Mastocytosis in the Skin: Approach to Diagnosis, Evaluation, and Management in Adult and Pediatric Patients.

Mastocytosis is characterized by the clonal infiltration and proliferation of neoplastic mast cells into target organs. Clinical features of mastocytosis are based in large part on dysregulated mast cell mediator release. Affected individuals may present with isolated skin involvement or multisystemic disease with a spectrum of symptoms including anaphylaxis, pathologic fractures, and chronic gastrointestinal, neurocognitive, musculoskeletal, and constitutional symptoms.
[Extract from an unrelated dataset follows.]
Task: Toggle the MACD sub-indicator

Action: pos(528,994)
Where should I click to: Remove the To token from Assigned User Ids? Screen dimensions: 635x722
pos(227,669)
The term "mastocytosis in the skin" refers to individuals with cutaneous infiltration and encompasses both localized and systemic forms of disease. Cutaneous involvement is further categorized into cutaneous mastocytoma, diffuse cutaneous mastocytosis, and maculopapular cutaneous mastocytosis based on morphology. In ~95% of patients with systemic mastocytosis, the disease is driven by the KIT D816V somatic variant. The aim of this clinical review is to highlight the diagnostic considerations, management complexities, and evolving treatment landscape that must be considered when evaluating a patient presenting with mastocytosis in their skin. Clinical manifestations, histopathology, and laboratory parameters are essential to diagnosis and determining the disease burden in those with known or suspected systemic mastocytosis. Once appropriately staged, both skin-directed therapy as well as novel systemic treatment options, including selective tyrosine kinase inhibitors, can be considered with the potential to improve patient outcomes.